Ottant’anni fa, il 2 febbraio 1941, moriva in guerra Berto Ricci. Aveva 36 anni.
Berto Ricci fu scrittore e fascista, seppure eretico. Tanti anni fa ripubblicai il suo principale libro, Lo scrittore italiano. Lo pubblicai con una sigla editoriale di destra; ma in quell’occasione, stranamente, il silenzio stampa s’interruppe e fioccarono belle recensioni ammirate da tutte le parti, da Repubblica al Corriere della sera. Per l’occasione riuscì a strappare l’introduzione a Indro Montanelli che fu suo grande amico e che lo definì “il solo maestro di carattere che abbia avuto”.
Perché Berto Ricci fu un italiano con la schiena diritta, uno che fu anarchico quand’era difficile esserlo e poi fascista, ma anche in pieno regime non ebbe vantaggi e benché ammirato da Mussolini in persona, che gli aprì le colonne del Popolo d’Italia, si vide ostacolato nei suoi difficili esercizi di passione ed eresia, ebbe problemi per la sua ostilità al carrierismo di alcuni gerarchi, all’imbecillità militante di altri, all’ipocrisia borghese, all’alleanza con la Germania e all’importazione del razzismo.
La sua rivista, L’Universale, fu una delle migliori uscite nel ventennio, scritta da ragazzi (più qualche gloria matura come Ottone Rosai), da cui uscirono fior di fascisti, di antifascisti e di afascisti. Ne cito solo tre, uno per categoria: Diano Brocchi che restò fascista, Romano Bilenchi che diventò antifascista e Indro Montanelli che per decenni ondeggiò tra ricordi fascisti e rivendicazioni di antifascismo.
Si ritrovarono in quelle pagine le migliori intelligenze della gioventù del tempo, sospese tra fascismo ed eresia, come Dino Garrone, per esempio. Berto Ricci ebbe seri problemi con la sua rivista e fu un sollievo quando fu chiusa per ragioni ancora controverse. Lui smise di scrivere e partì volontario in guerra. E da volontario morì in Africa, eroe di un’Italia che non lo aveva riconosciuto e di un fascismo verso cui mostrava ardore e insofferenza.
Berto Ricci morì alla stessa età di Che Guevara ed io a volte ho detto ai ragazzi che s’infervorano per il Che: guardate che di miti romantici come lui ne abbiamo altri in casa nostra, da altri versanti. Per esempio Giaime Pintor, tra gli antifascisti. Per esempio Berto Ricci, tra i fascisti inquieti e ardenti. Ecco due belle facce da poster e da magliette, come Salvo d’Acquisto e Italo Balbo, per restare in Italia, in epoca e in tema.

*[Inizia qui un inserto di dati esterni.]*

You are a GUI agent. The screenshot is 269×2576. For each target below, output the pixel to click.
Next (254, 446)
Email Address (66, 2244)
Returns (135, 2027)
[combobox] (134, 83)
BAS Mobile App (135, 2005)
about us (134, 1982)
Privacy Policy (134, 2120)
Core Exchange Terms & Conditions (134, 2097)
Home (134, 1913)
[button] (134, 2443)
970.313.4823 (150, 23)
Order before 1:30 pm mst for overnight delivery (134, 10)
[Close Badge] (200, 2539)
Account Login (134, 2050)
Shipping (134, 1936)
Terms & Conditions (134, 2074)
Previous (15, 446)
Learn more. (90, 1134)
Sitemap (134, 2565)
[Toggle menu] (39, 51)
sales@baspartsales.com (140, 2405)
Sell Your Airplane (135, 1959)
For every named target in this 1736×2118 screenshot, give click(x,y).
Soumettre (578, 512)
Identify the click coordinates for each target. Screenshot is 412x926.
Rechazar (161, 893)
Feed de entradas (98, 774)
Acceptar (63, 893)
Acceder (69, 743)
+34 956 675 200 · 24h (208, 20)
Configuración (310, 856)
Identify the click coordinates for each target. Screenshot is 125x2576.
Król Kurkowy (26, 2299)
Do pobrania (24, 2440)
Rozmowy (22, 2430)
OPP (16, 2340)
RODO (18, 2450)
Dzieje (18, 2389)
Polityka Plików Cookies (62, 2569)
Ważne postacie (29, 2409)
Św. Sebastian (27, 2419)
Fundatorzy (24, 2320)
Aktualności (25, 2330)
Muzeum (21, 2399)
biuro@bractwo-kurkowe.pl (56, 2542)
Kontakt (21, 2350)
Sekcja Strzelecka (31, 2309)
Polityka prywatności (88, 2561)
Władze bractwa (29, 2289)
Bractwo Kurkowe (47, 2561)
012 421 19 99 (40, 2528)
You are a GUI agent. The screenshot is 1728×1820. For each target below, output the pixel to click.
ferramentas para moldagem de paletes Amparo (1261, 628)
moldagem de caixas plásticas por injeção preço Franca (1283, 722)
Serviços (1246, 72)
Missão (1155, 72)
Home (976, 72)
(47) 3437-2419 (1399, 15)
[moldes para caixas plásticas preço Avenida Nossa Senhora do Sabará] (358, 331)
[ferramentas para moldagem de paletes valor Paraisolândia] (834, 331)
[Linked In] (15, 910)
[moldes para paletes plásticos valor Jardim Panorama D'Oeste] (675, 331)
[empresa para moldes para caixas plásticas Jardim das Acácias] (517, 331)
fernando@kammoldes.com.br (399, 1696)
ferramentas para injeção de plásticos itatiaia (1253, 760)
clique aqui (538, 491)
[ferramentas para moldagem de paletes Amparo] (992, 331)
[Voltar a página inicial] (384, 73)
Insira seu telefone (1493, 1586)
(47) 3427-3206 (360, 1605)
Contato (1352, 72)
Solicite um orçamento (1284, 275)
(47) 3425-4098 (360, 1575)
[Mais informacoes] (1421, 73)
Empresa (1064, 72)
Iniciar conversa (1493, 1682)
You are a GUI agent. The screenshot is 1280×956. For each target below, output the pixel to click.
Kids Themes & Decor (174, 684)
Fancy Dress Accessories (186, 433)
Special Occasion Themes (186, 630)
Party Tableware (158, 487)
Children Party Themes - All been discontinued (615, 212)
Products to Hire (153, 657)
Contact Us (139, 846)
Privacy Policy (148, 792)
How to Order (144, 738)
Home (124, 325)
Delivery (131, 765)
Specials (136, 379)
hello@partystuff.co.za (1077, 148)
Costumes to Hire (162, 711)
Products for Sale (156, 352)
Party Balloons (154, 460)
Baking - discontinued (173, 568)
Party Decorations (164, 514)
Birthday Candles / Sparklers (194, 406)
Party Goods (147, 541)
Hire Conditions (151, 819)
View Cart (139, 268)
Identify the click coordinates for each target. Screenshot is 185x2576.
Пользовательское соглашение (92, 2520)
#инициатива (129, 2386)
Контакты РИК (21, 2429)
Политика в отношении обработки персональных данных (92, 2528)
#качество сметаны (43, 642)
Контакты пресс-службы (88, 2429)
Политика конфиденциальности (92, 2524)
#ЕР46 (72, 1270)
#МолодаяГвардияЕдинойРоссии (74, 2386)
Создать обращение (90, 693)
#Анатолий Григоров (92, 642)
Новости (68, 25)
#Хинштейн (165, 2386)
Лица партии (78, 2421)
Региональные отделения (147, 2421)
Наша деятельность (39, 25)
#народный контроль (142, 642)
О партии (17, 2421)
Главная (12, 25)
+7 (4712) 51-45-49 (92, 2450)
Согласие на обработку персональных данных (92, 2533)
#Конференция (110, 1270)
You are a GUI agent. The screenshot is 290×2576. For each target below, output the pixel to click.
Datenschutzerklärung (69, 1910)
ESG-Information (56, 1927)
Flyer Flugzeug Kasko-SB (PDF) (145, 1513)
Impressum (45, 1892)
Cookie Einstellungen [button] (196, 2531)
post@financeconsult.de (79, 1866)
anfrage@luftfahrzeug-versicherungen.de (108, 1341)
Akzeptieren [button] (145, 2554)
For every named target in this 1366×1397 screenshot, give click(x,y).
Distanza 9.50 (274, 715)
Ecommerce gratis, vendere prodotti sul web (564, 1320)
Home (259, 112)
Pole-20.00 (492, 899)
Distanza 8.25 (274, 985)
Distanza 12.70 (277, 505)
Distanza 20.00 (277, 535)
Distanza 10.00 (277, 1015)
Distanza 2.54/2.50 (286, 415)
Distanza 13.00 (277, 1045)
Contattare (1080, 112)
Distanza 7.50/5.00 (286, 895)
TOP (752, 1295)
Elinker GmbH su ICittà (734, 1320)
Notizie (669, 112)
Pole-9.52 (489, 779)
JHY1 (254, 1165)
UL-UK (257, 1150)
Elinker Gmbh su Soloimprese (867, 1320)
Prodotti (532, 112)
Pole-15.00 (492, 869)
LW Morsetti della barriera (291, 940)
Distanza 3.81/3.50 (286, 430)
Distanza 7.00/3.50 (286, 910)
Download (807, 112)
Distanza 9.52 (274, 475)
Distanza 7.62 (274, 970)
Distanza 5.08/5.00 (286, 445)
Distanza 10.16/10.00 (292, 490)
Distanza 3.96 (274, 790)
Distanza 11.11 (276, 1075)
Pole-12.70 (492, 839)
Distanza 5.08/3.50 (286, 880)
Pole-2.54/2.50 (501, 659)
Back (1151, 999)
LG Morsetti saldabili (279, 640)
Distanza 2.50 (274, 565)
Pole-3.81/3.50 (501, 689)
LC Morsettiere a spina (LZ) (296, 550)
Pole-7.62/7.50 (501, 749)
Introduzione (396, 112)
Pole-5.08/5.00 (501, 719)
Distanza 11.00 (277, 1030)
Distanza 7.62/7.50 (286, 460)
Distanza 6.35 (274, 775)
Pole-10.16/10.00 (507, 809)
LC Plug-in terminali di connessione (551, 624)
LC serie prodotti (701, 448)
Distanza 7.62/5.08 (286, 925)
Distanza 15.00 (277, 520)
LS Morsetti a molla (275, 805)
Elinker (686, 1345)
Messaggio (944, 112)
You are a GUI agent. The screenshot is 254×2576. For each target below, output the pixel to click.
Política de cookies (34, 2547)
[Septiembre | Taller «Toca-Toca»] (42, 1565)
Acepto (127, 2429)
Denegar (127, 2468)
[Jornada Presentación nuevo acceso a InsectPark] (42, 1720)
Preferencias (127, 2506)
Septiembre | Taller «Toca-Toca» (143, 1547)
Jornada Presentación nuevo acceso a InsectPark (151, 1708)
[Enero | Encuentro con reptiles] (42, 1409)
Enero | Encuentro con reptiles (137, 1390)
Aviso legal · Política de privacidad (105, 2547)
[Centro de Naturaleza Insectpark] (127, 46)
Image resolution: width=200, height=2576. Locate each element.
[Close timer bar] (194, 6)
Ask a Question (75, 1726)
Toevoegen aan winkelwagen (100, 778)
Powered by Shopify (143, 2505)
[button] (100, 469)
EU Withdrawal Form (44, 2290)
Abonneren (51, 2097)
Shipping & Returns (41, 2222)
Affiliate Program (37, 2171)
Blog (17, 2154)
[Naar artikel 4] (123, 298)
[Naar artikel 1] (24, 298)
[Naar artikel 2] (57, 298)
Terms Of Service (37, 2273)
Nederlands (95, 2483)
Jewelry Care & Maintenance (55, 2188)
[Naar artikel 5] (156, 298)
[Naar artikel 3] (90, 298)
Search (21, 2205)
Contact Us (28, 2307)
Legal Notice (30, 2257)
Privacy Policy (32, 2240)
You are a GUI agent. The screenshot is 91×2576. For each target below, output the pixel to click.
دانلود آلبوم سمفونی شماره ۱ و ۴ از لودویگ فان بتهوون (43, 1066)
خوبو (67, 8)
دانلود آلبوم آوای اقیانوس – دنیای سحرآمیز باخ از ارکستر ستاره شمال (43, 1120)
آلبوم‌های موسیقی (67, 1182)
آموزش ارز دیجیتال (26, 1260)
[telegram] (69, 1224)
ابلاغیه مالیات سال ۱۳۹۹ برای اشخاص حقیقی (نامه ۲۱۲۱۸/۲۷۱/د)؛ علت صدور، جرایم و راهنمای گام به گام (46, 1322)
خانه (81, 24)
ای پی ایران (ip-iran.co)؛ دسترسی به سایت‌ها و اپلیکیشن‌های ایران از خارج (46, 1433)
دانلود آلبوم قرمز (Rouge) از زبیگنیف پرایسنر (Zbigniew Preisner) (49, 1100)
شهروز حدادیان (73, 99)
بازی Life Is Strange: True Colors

Berto Ricci fu un italiano fiero che seppe unire la passione ideale al disincanto, la fede alla critica. Amava questa porca Italia e nondimeno la considerava porca. Intelligenza affilata e mai posata, rifiutò di entrare nel dissenso, come gli suggerì Montanelli che aveva sicuramente più fiuto di lui quanto al clima che cambiava. Preferì costeggiare l’eresia, abitare in quella fascia scomoda e isolata dove non si è fascisti organici e nemmeno antifascisti, ma si è fedeli a un’idea e ribelli a un potere.
Vorrei dedicare questo ricordo oltre che a lui, ai tanti italiani di carattere che abbiamo dimenticato. E tornare a chiedermi: ma possibile che quella pianta d’italiani sia sparita o sia disseccata? Dove si nasconde e dove s’imbosca? Non mi interessa da che parte sta, mi interessa se c’è e come ci sta. Lo dico col disgusto sulla faccia per lo spettacolo osceno della vita pubblica italiana, le carogne di Palazzo, i gerarchi del potere odierno, politico e culturale.
Nostalgia di Berto Ricci, del suo italiano asciutto e vivo, della sua scrittura tesa e mai superflua, acuta nel cogliere le cose e mai condiscendente. Un italiano di carattere tra tanti caratteristi.